### YOUR GOAL
Return, word for word, the lines of the listing below from its first line up to and including the line with "point(16,300)".

— Start —

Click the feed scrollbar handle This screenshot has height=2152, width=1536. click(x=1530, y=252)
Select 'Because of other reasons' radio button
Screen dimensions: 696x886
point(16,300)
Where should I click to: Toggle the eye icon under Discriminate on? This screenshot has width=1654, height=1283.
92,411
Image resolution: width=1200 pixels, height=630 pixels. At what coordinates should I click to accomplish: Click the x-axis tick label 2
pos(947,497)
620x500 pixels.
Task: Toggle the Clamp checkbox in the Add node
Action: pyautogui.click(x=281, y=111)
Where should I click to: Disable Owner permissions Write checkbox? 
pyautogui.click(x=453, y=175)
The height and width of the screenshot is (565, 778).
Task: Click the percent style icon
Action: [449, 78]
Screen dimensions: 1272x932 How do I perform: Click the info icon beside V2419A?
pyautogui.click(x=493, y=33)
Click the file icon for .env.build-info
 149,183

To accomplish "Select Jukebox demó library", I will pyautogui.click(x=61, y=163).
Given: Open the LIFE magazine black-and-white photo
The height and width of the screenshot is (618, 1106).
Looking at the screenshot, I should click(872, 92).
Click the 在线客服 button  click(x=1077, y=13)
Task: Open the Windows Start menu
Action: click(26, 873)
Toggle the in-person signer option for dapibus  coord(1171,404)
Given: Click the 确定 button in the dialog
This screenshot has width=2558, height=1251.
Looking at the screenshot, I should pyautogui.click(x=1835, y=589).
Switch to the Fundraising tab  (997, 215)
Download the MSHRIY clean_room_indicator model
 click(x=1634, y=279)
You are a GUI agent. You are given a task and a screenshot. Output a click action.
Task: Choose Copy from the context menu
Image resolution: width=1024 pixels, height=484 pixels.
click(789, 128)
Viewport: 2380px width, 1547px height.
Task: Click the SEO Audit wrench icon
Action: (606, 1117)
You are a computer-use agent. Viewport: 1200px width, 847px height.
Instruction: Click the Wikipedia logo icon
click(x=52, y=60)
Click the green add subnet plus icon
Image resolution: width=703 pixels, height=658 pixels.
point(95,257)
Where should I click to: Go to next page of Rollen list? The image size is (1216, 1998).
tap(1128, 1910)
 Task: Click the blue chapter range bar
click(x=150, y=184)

— End —

### ANSWER TO THE TASK
Click the feed scrollbar handle This screenshot has height=2152, width=1536. click(x=1530, y=252)
Select 'Because of other reasons' radio button
Screen dimensions: 696x886
point(16,300)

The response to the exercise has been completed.